== Brano del documento ==
Piccolo excursus storico. Nella denominazione comunale (DeCo) si cita Pietro Verri che, nella sua Storia di Milano del 1783 parla di “lombos cum panitio”, lombate di vitello impanate. È la cotoletta? Diversi esperti rispondono: no, è la scaloppina. C’è chi rispolvera una ricetta francese del 1735 e il trattato La science du maître d’hôtel cusinier del 1749, che parla di cotolette impanate e fritte.
Gli invasori napoleonici l’avrebbero diffusa a Milano mentre a Vienna sarebbe arrivata grazie a Maria Luigia, duchessa austriaca di Parma e moglie di Napoleone. Vero? Possibile. A rinsaldare l’ipotesi di un’origine francese, il nome: cotoletta deriverebbe da côte o côtelette, carne di vitello prelevata dalla costola con l’osso. Vero? Possibile. Fine dell’excursus che, evidentemente, non ha sciolto alcun dubbio.
Milanesità d’altri tempi
Riprendiamo il nostro viaggio da un tempio storico della città, la Trattoria milanese dal 1933 di via Santa Marta. Ambiente caldo, tavoli ravvicinati, camerieri di una certa età, con camicia bianca e papillon, ruvidi e al tempo stesso gentili come si addice a certa milanesità d’altri tempi. Qui la cotoletta è bassa. Chiediamo dello chef e arriva Ahmed Metwly, egiziano di 62 anni, quaranta dei quali trascorsi qui. Anche in Egitto esiste una specie di cotoletta, si chiama boftek ed è condita con una salsa di cipolla e yogurt.

== Consegna ==
Rispondi a queste domande sul brano dedicato alla cotoletta:
(a) In che anno è uscita la Storia di Milano di Pietro Verri citata nella denominazione comunale?
(b) Da quali parole francesi deriverebbe il nome cotoletta?
(c) Come si chiama la specie di cotoletta che esiste in Egitto e con che cosa è condita?

== Dati forniti ==

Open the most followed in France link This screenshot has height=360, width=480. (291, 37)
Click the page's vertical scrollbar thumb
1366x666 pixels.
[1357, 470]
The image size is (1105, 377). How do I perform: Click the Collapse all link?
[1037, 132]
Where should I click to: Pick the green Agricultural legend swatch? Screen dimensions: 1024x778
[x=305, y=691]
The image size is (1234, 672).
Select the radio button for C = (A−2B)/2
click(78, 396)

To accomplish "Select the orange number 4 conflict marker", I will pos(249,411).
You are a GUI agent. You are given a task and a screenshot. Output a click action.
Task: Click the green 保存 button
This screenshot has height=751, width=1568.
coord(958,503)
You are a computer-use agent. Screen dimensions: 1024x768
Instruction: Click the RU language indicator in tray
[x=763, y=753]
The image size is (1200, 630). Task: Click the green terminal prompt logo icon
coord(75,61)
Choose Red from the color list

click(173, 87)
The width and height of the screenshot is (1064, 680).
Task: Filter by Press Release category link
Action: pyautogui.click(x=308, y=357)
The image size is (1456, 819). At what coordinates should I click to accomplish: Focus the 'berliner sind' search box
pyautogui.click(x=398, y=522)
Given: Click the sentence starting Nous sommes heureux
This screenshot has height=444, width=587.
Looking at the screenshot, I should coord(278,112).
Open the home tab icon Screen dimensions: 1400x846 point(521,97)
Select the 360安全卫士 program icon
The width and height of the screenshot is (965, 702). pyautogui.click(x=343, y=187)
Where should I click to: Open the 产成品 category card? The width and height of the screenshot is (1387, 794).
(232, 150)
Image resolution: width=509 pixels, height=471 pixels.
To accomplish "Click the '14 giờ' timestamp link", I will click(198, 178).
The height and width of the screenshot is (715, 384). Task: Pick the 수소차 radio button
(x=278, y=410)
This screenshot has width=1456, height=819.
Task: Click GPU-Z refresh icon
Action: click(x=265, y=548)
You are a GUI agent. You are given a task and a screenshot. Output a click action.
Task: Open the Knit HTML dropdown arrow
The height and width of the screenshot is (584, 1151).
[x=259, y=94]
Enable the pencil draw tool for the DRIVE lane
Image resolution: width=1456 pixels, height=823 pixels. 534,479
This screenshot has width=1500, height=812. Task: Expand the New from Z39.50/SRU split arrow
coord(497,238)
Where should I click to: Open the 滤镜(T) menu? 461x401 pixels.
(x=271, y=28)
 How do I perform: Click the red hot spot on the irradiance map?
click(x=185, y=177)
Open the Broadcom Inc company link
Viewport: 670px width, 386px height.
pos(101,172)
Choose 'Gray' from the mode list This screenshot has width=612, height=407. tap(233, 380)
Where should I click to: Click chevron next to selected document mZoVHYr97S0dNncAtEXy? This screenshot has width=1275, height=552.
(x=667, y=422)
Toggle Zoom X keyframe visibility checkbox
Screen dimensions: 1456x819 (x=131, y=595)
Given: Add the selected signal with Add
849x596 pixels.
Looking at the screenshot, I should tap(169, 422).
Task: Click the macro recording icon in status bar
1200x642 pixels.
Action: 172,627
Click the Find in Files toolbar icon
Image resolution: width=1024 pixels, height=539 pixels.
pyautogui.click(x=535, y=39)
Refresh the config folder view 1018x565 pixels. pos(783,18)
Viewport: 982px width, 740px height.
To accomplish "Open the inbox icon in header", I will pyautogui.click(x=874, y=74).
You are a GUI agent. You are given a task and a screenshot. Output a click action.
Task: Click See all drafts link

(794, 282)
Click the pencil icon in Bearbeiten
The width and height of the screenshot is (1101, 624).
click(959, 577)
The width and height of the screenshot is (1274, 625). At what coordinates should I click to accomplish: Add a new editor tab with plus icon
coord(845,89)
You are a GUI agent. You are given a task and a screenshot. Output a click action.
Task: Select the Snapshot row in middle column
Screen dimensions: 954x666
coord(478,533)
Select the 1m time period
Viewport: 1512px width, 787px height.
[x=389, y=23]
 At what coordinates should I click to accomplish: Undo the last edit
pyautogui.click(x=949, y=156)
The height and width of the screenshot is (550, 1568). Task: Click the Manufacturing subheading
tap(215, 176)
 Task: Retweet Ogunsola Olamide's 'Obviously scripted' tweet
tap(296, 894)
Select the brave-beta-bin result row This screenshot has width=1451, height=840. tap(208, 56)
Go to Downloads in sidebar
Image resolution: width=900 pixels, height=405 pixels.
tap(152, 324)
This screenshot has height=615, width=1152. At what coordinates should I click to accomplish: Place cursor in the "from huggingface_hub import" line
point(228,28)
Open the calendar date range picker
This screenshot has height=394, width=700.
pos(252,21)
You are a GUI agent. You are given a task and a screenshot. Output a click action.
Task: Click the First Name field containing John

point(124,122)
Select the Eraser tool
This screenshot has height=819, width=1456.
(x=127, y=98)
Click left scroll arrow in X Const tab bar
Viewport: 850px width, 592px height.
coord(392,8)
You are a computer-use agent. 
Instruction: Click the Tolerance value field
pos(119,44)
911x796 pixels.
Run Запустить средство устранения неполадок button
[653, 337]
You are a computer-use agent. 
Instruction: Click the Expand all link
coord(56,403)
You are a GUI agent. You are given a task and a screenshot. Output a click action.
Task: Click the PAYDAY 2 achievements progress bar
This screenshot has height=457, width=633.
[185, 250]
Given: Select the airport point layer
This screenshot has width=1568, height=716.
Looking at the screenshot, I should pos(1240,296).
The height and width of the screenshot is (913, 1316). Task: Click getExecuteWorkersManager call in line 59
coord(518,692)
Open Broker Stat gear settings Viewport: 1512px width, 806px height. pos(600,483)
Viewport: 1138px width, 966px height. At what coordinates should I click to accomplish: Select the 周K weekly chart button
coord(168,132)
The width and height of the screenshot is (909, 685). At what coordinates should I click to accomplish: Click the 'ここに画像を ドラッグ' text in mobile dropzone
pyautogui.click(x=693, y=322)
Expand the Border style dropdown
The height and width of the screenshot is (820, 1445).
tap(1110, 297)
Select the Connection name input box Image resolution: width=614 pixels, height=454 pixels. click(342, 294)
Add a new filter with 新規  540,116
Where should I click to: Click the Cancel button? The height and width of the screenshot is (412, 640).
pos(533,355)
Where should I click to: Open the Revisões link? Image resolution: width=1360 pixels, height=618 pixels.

== Risposta ==
(a) Nel 1783.
(b) Da côte o côtelette.
(c) Si chiama boftek ed è condita con una salsa di cipolla e yogurt.